Distimia: menos conhecida entre os próprios pacientes
O transtorno depressivo persistente ou distimia é uma depressão crônica, caracterizada por sintomas que duram por até dois anos ou mais. A causa ainda é pouco conhecida pelos médicos, mas os especialistas acreditam que seja multifatorial.
Ela é menos comum, e o próprio paciente pode não reconhecê-la por achar que os sinais estão relacionados à personalidade.
“É a típica pessoa que reclama toda hora, que tem uma visão pessimista das coisas e vive em uma rotina de lamentações. O que dificulta o diagnóstico é que na grande maioria dos casos, familiares e amigos acham que é o ‘jeito’ dela e que vai passar com a idade”, afirma Carvalho.
No entanto, os sintomas podem evoluir para uma depressão mais grave. O paciente demora a procurar ajuda porque acredita que não é nada e o quadro depressivo só piora.
“Às vezes, permanece com o problema por 20 anos, até ir ao médico. O distêmico está abaixo da linha da normalidade”, reforça a especialista.
Diferentemente da unipolar, na qual os neurotransmissores são afetados, a distimia não altera as funções biológicas do paciente.
“É uma pessoa funcional, que come, dorme, consegue trabalhar. O grande problema é que a doença provoca um impacto bem grande na qualidade de vida, já que o indivíduo reclama o tempo todo, está sempre de mau humor e sofre com baixa autoestima”, diz Dickeman.

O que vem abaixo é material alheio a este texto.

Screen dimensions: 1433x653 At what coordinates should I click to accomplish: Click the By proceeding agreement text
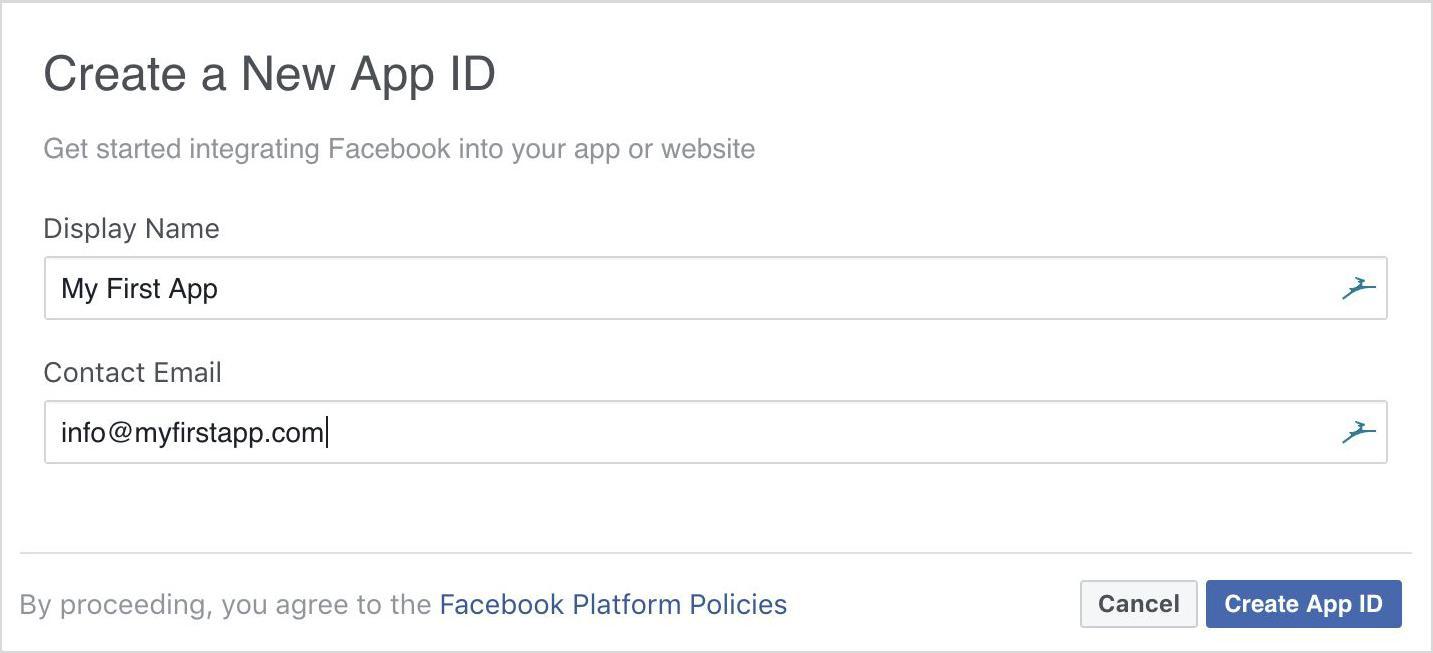(225, 605)
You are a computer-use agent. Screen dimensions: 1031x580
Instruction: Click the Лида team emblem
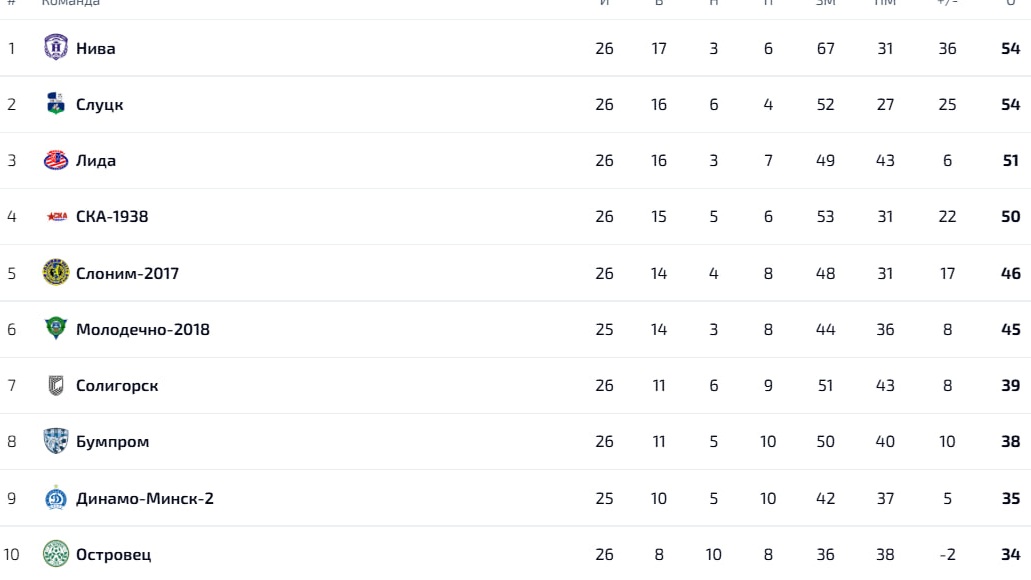click(56, 160)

O tratamento mais indicado é a combinação de medicamentos em doses geralmente mais altas do que os da depressão unipolar, além de psicoterapia.

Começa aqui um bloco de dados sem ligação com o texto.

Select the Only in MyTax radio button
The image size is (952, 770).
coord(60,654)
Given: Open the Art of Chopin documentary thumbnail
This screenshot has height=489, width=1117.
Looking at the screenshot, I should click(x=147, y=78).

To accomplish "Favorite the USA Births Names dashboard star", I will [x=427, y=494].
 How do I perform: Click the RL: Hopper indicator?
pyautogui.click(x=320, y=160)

Depressão psicótica: a forma mais grave do transtorno
Além de tristeza, o paciente sempre apresenta sintomas psicóticos como alucinações e delírios. “É uma alteração dos cinco sentidos. Você pode ouvir e ver coisas, sentir cheiros e até toques na pele”, explica Dickeman.
Considerada rara pelos médicos, a depressão do tipo psicótica é provocada por luto, traumas ou cobrança excessiva em relação a si mesmo.
Segundo o psiquiatra da Unifesp, ela é mais fácil de diagnosticar, já que os sintomas são percebidos nos primeiros atendimentos. Porém, o que acontece muitas vezes, é que a doença causa um desgaste familiar muito grande, e o paciente fica fora de si com frequência.
“Quase não é conhecida pelas pessoas e acaba surpreendendo todos que convivem, porque os sintomas são exacerbados. Às vezes, os sintomas são confundidos com os da esquizofrenia”, diz.
Neste quadro depressivo, as chances de reações suicidas são maiores e, por isso, familiares devem ficar atentos. É necessário ter um acompanhamento médico frequente até a melhora dos sintomas.
“É fundamental distinguir os vários tipos de depressão, pois o tratamento é diferente. A depressão psicótica exige associação de antipsicóticos. Todas podem ser feitas com técnicas de estimulação magnética e eletroconvulsoterapia que proporcionam bons resultados. Caso não sejam tratados, os pacientes permanecem deprimidos e além dos sofrimentos psíquicos apresentam perda de funcionalidade, dificuldades cognitivas, adoecimento fisico e risco de suicídio”, diz Fabiano Alves Gomes.